TAREFAS OBRIGATÓRIAS
- a) Responda com base no texto sobre o experimento Milgram:
(i) Quantos homens participaram da pesquisa descrita no artigo de Milgram?
(ii) Qual era o título do artigo publicado por Milgram?
(iii) Qual era o objetivo do experimento?
- b) Dê continuidade ao texto sobre o experimento Milgram a partir da última frase apresentada.

TEXTO EXTRAÍDO

A dor do outro e a nossa obediência
Imagem mostra como foi conduzido o experimento Milgram: autoridade é mais forte que convicções morais
Há 50 anos, o psicólogo social Stanley Milgram mostrava o quanto estamos
dispostos a cometer ações atrozes sob o mando de uma autoridade
Alessandro Greco - colunista do iG
Imagem mostra como foi conduzido o experimento Milgram: autoridade é mais forte que convicções morais
Há 50 anos, o psicólogo social americano Stanley Milgram publicou um
artigo que chocou o mundo. Intitulado “ Behavioral Study of Obedience ”,
o texto descrevia como 40 homens haviam participado de uma pesquisa e
aplicado choques quase mortais em completos desconhecidos apenas porque
um “cientista” – que eles também não conheciam – dava ordens para que
fossem sempre em frente.
O que aparentava ser uma sessão de tortura era, em verdade, um
experimento científico com o objetivo de entender até que ponto uma
pessoa comum, sem traços violentos, seria capaz de cometer atrocidades
sob mando de uma autoridade (o “cientista”).

(Registros extraídos de um conjunto de dados)
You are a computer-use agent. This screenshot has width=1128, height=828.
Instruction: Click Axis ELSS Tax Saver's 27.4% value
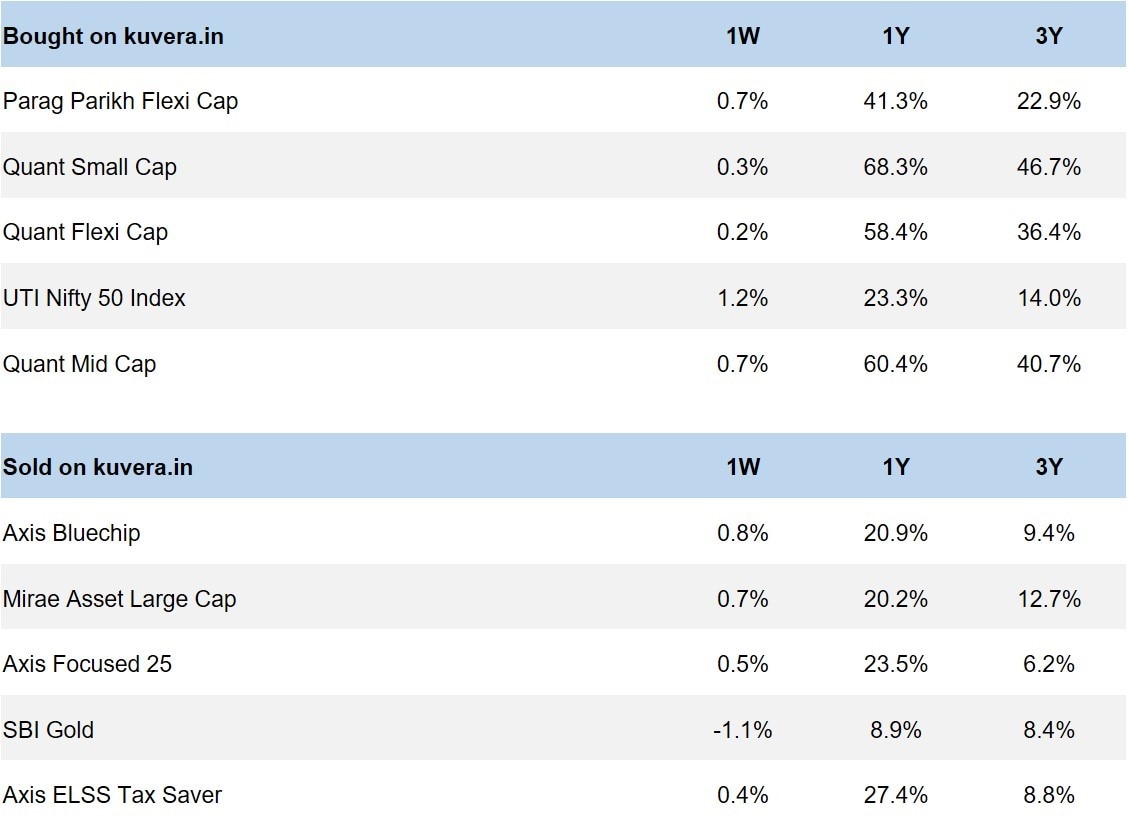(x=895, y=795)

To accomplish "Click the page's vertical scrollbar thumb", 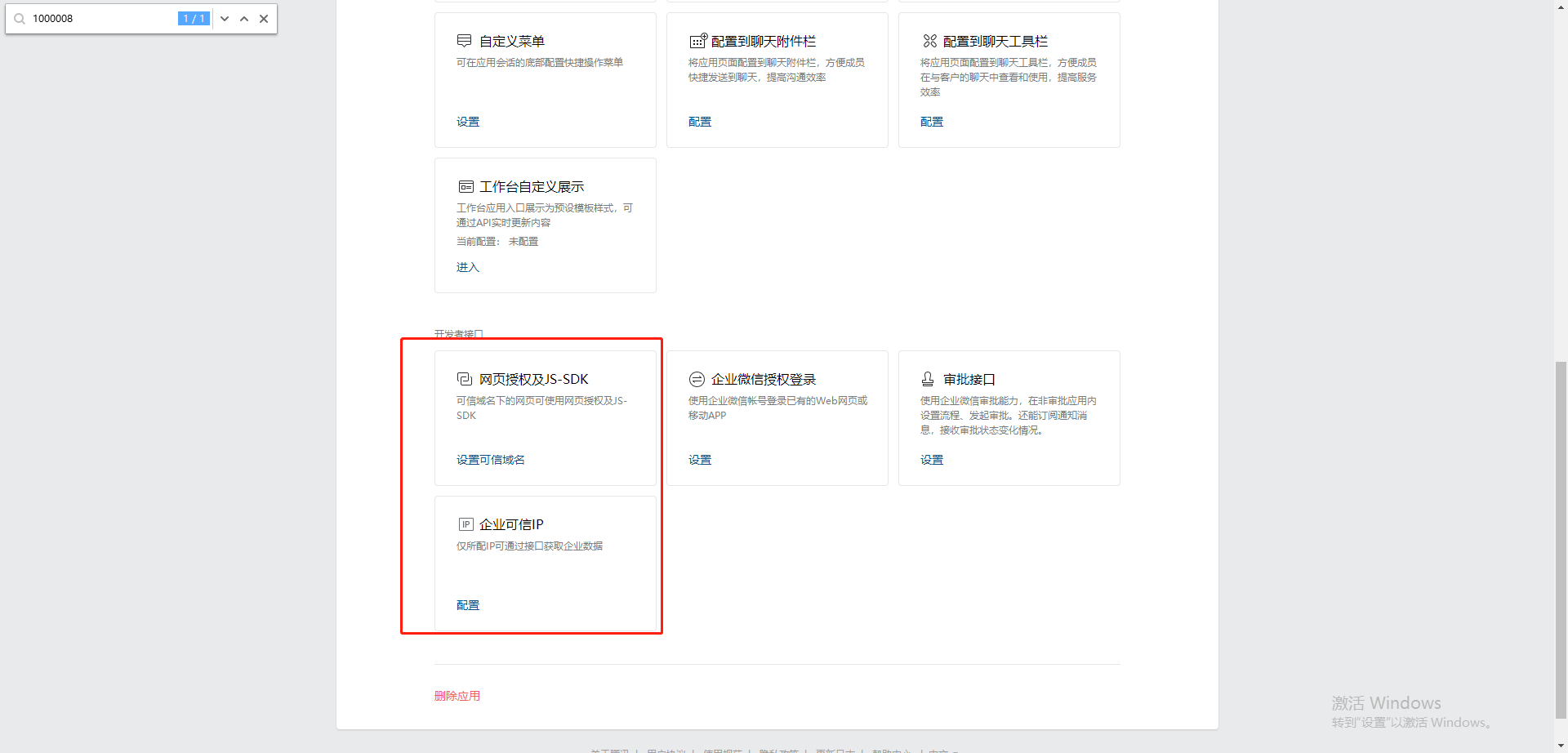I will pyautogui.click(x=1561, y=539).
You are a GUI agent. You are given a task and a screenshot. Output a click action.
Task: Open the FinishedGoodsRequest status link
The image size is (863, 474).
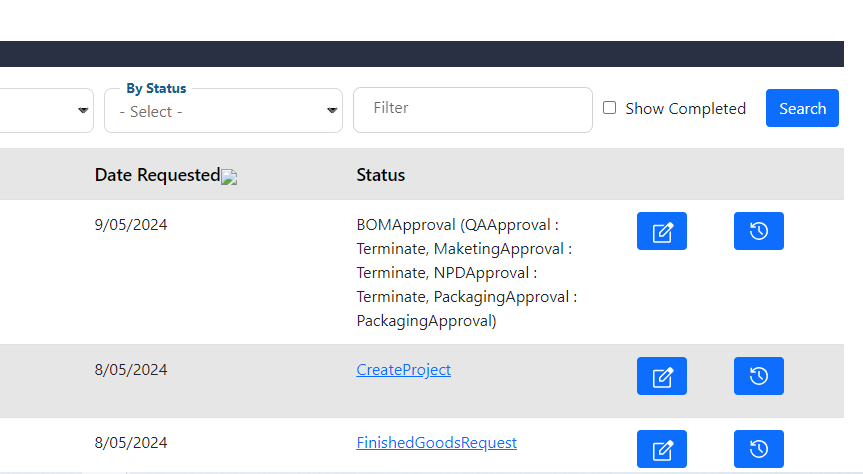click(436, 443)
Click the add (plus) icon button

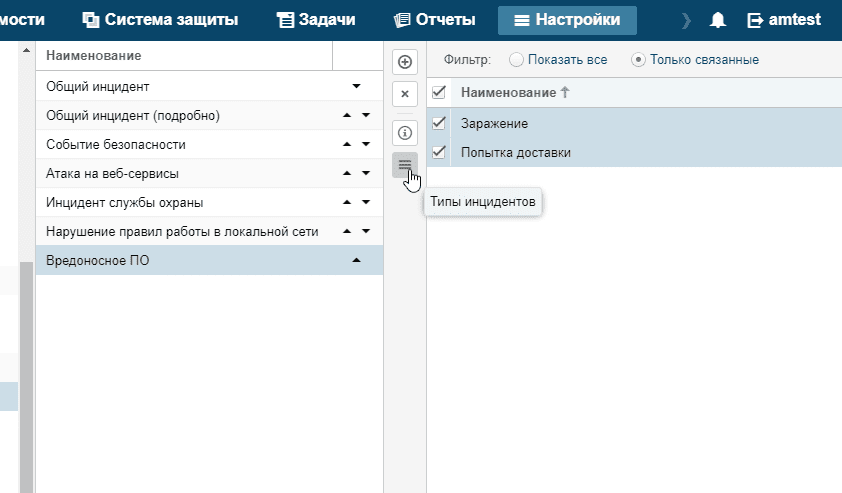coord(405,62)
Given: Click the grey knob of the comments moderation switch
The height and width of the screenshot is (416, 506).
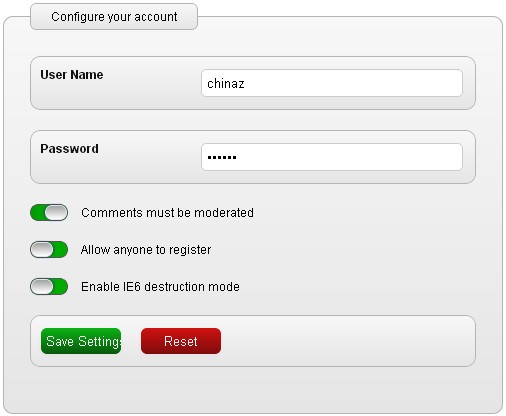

RESULTADOS POR TAREFA
- a)
(i) 40 homens.
(ii) “Behavioral Study of Obedience”.
(iii) Entender até que ponto uma pessoa comum, sem traços violentos, seria capaz de cometer atrocidades sob o mando de uma autoridade.

- b)
Os choques eram de mentira e os que recebiam o choque estavam,
juntamente com os “cientistas”, a serviço do experimento. Apenas os que
aplicavam os choques não sabiam o que se passava. Os resultados foram
absolutamente surpreendentes. Dos 40 participantes, 26 (65%) aplicaram a
carga máxima em seus choques (450 volts), apesar de suas "vítimas"
terem implorado para que parassem. O experimento foi replicado diversas
vezes e o número se manteve por volta de 65%, inclusive em testes em
outros países
Antes de fazer o experimento Milgram fez uma pesquisa com alunos de
Psicologia da Universidade de Yale, nos Estados Unidos, onde era
professor assistente. Nela, perguntou a 14 deles qual o choque máximo
que seria dado em um experimento com 100 pessoas. A média das respostas
foi que apenas 1,2% chegariam a 450 volts – ou seja, 1 em cada 100.
Milgram fez ainda o mesmo com psiquiatras de uma escola de medicina. O
resultado: apenas 3,73% daria um choque acima de 300 volts e um número
ínfimo, cerca de 0,1%, chegaria ao valor máximo de 450 volts.
A hipótese de Milgram era de que uma pessoa submetida à pressão da
autoridade tem a tendência de simplesmente obedecer. “As pessoas
aprendem desde crianças que é uma falha moral grave machucar alguém
contra a vontade. Mesmo assim, 26 delas abandonaram este princípio ao
seguir as instruções de uma autoridade que não tinha nenhum poder
especial para fazer com que suas ordens fossem seguidas.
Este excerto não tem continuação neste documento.